Aim of the exercise | The reply should hold only the lines below beginning at the one with "Screen dimensions: 908x595" and ending at the one with "The width and height of the screenshot is (1201, 650).", copied exactly, with every picture left out.

[Screenshot grounding data]
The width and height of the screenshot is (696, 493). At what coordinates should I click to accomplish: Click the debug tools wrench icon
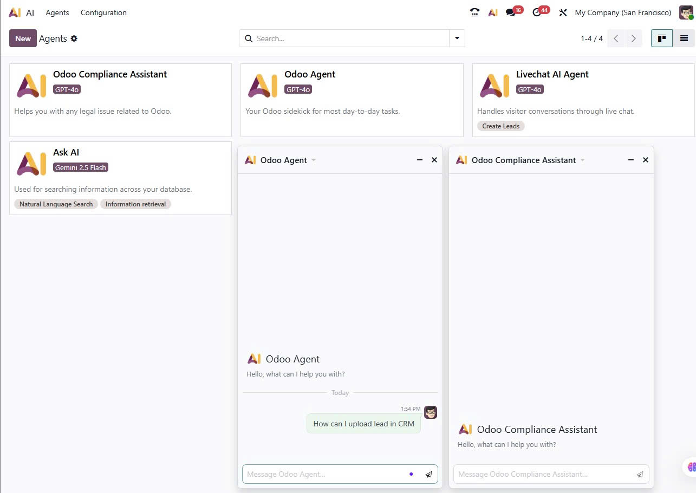tap(563, 12)
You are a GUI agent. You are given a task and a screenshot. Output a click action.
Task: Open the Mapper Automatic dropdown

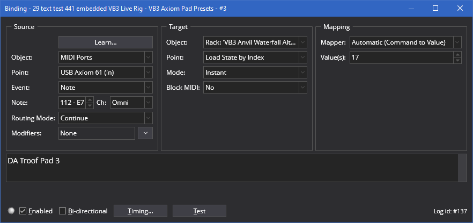pyautogui.click(x=405, y=42)
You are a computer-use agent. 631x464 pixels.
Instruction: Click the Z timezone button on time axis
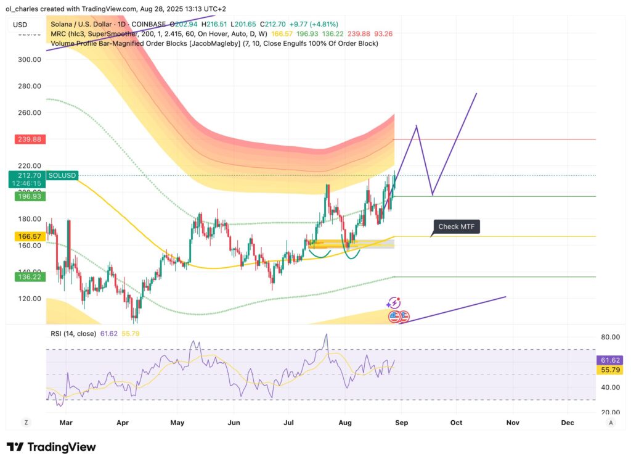point(26,423)
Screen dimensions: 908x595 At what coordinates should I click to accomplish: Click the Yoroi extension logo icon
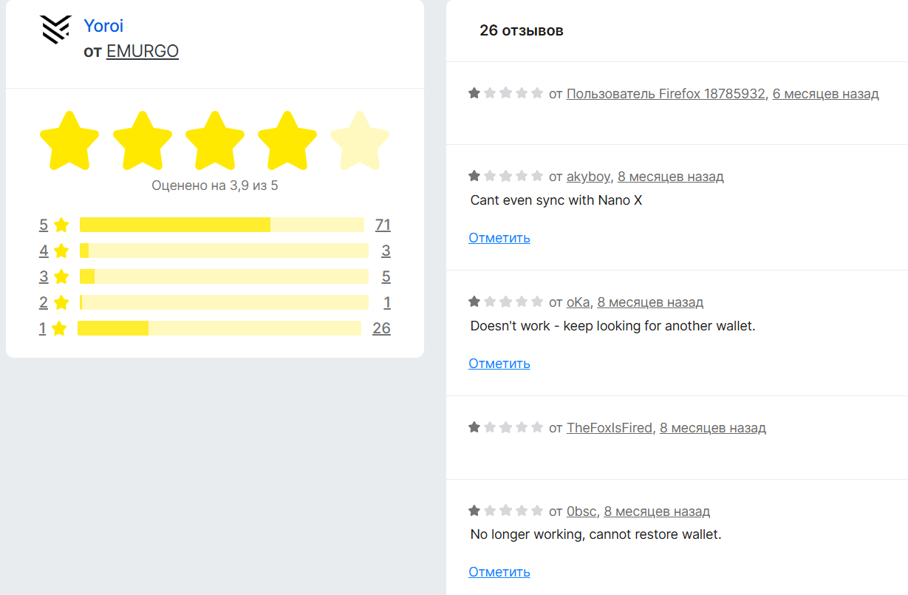[x=55, y=30]
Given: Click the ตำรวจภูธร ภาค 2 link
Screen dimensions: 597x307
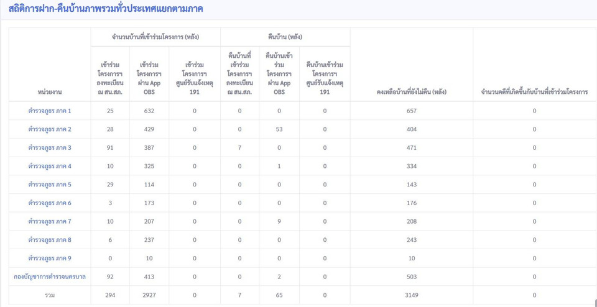Looking at the screenshot, I should click(x=50, y=129).
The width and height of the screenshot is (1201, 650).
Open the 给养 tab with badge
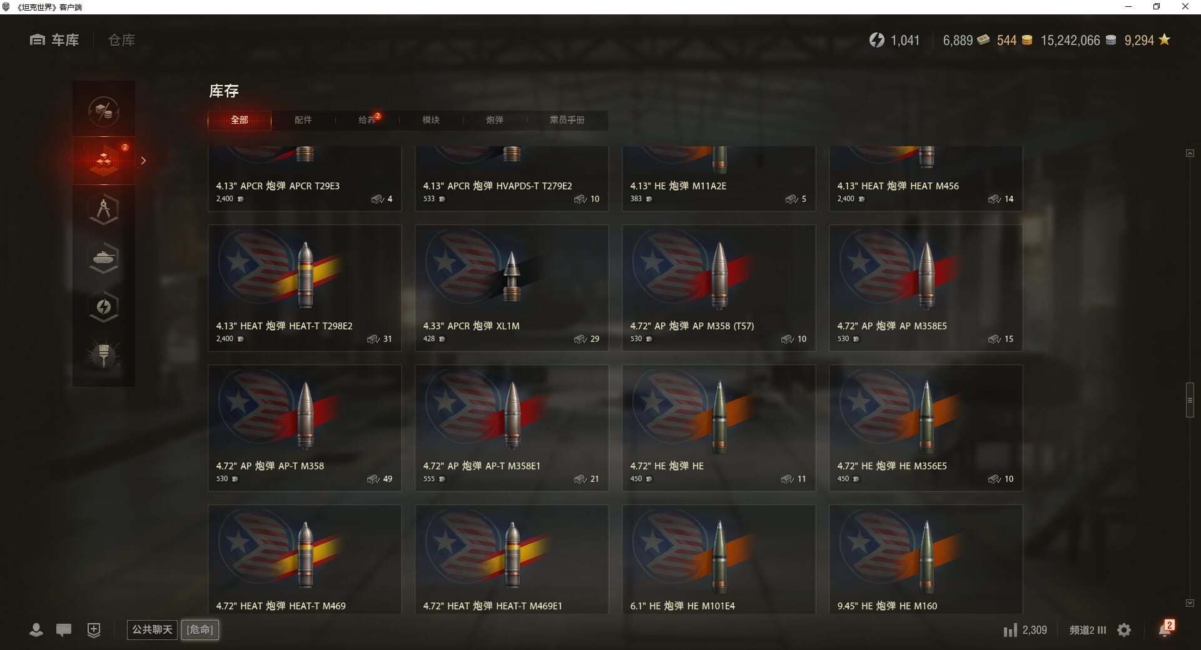point(368,120)
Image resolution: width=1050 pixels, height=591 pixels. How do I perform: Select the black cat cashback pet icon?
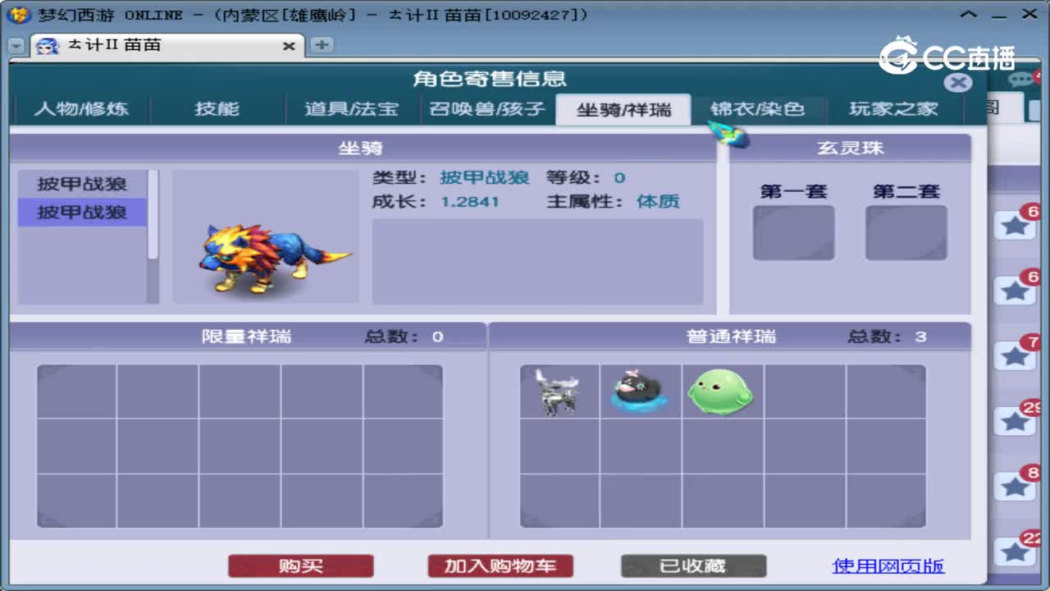(x=641, y=392)
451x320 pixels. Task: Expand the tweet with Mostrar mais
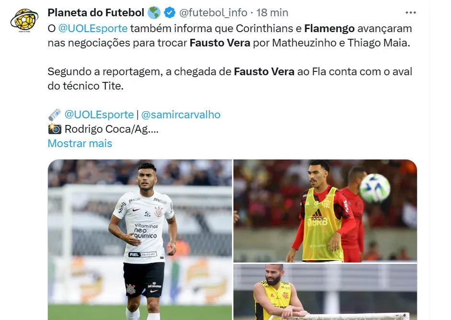(x=80, y=143)
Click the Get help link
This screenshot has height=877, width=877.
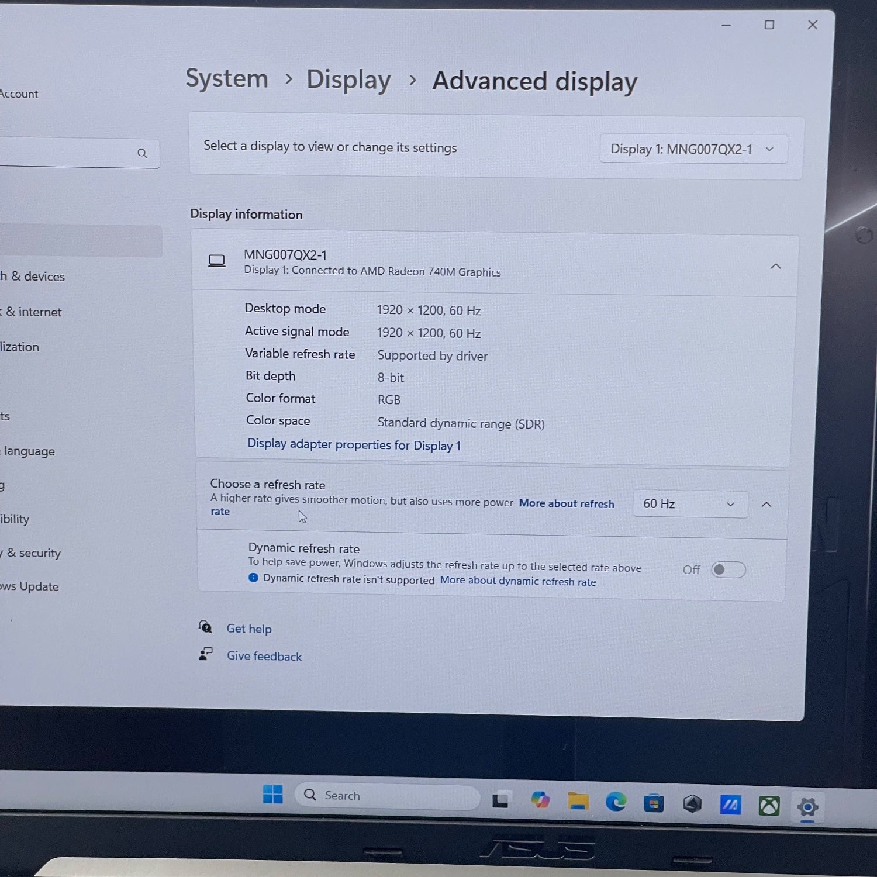(249, 629)
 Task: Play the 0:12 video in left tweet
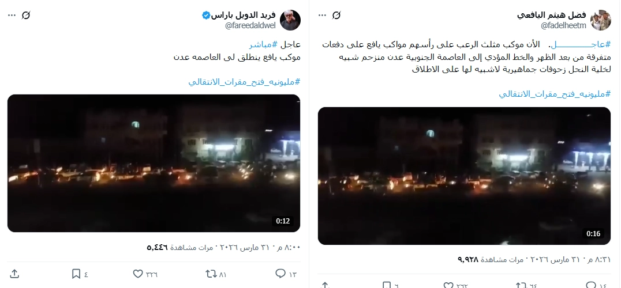point(154,163)
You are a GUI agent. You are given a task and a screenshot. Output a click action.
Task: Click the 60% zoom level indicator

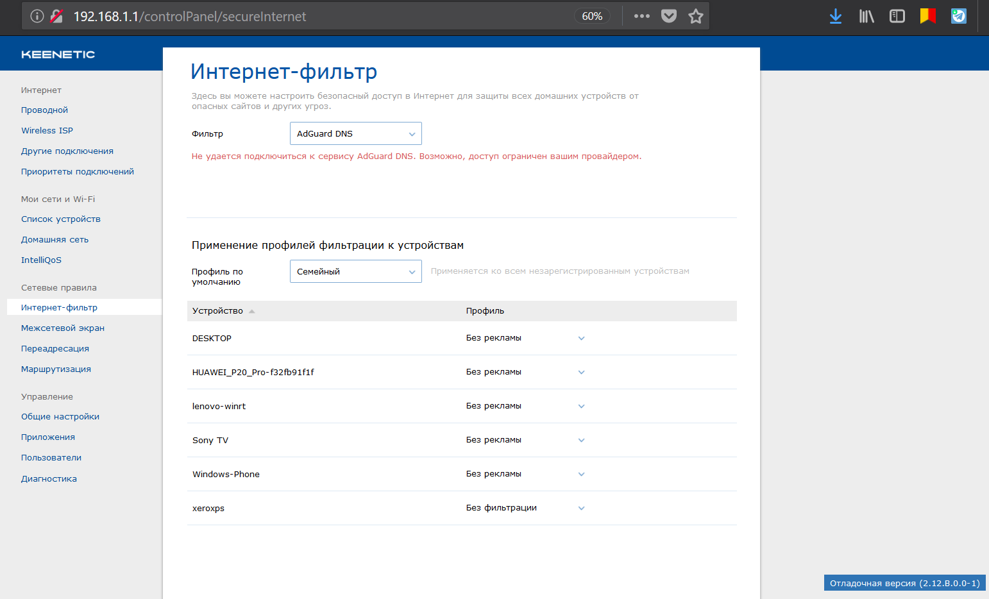click(592, 16)
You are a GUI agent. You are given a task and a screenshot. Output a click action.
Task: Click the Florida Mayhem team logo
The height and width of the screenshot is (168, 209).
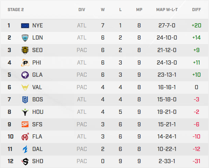25,136
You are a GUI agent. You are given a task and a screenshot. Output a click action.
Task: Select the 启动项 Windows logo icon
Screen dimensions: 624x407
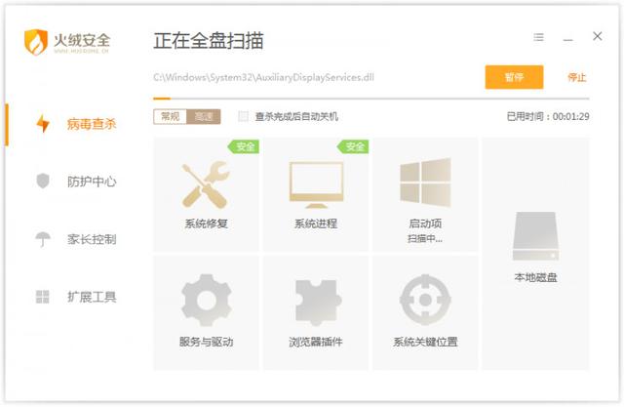(x=425, y=183)
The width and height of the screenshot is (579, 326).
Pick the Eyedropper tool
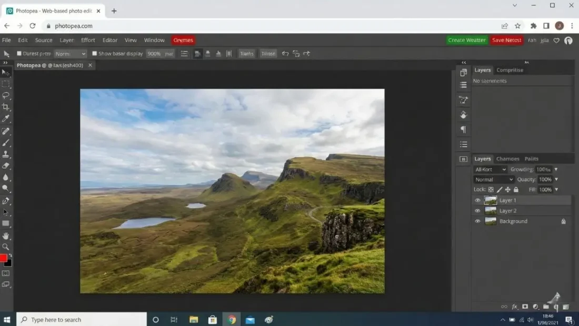7,118
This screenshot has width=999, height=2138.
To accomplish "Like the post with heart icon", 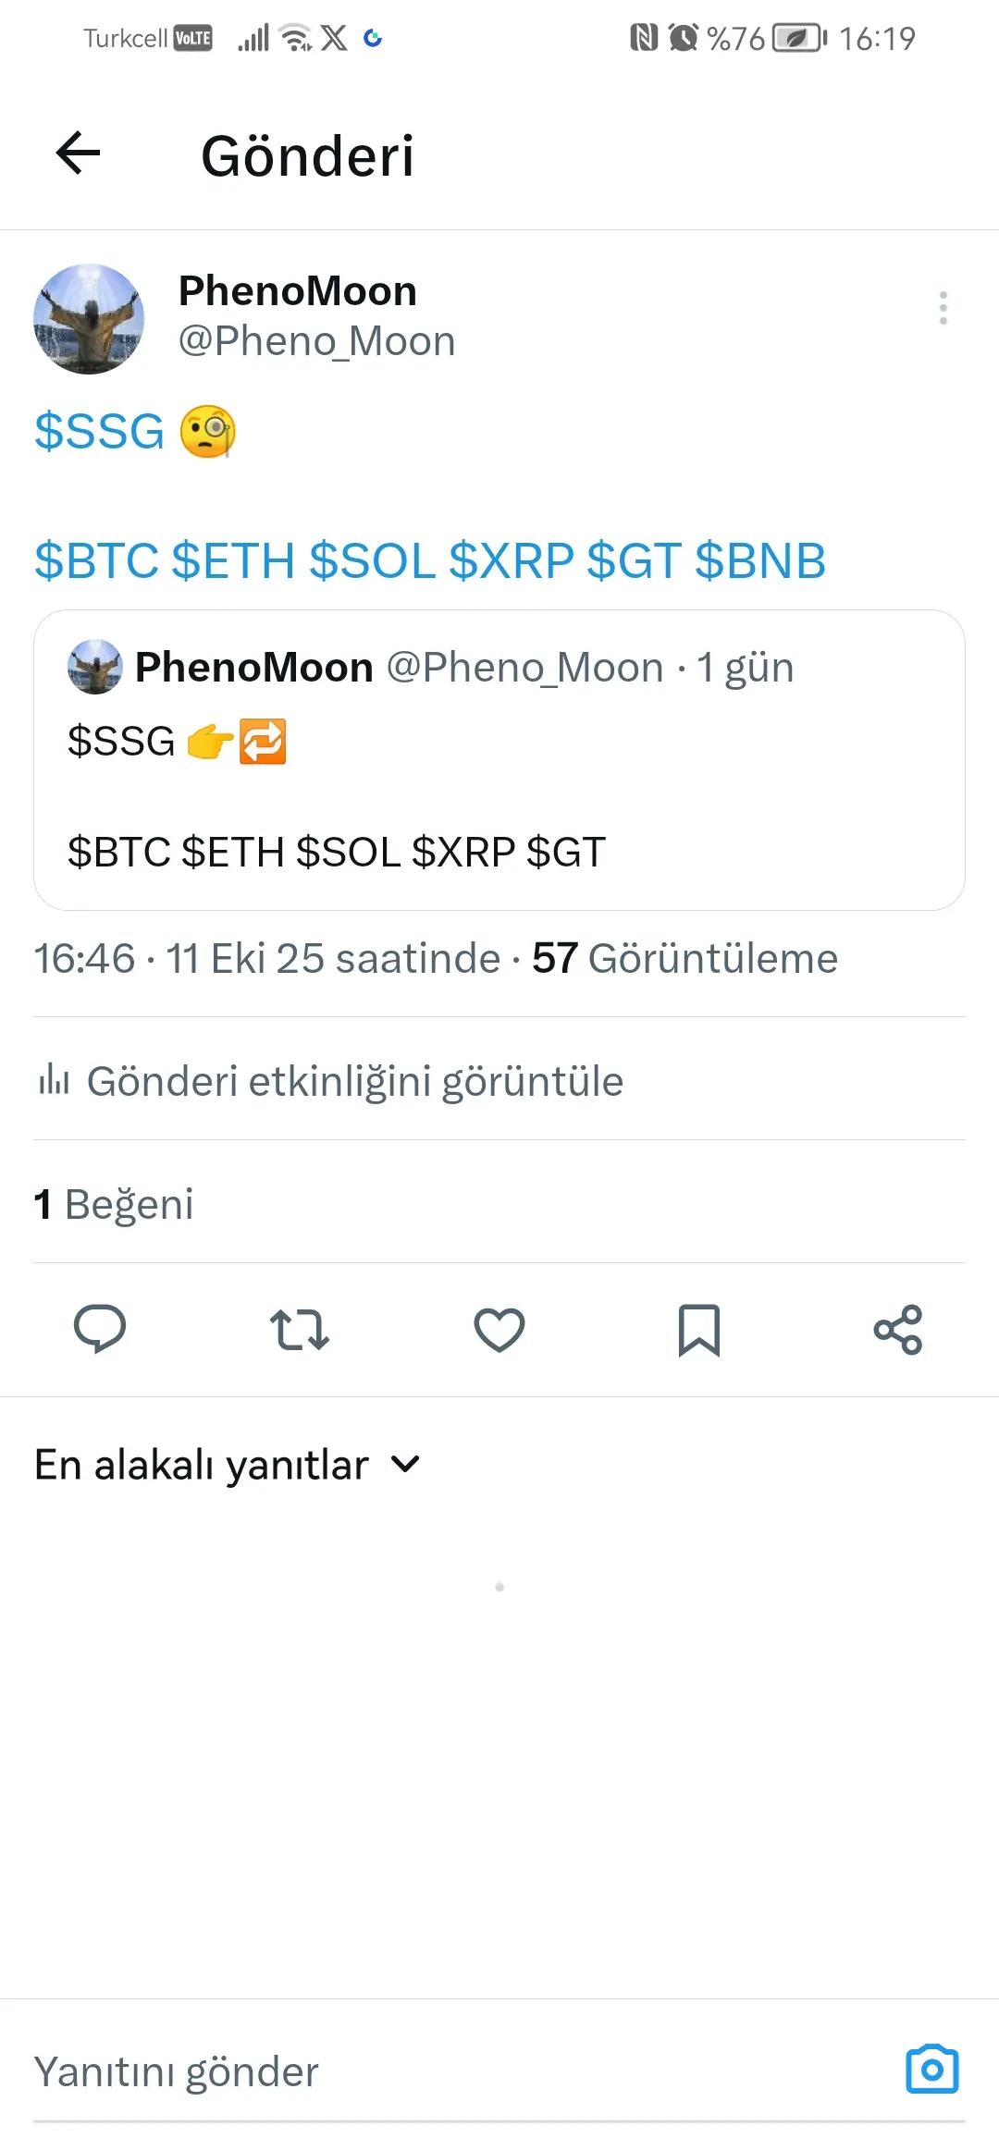I will pyautogui.click(x=500, y=1330).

Result |
Screen dimensions: 908x595 At what coordinates should I click to accomplish: Click the Yoroi extension logo icon
[x=55, y=30]
Given: Click the ตำรวจภูธร ภาค 2 link
Screen dimensions: 597x307
Looking at the screenshot, I should click(x=50, y=129).
The width and height of the screenshot is (1201, 650).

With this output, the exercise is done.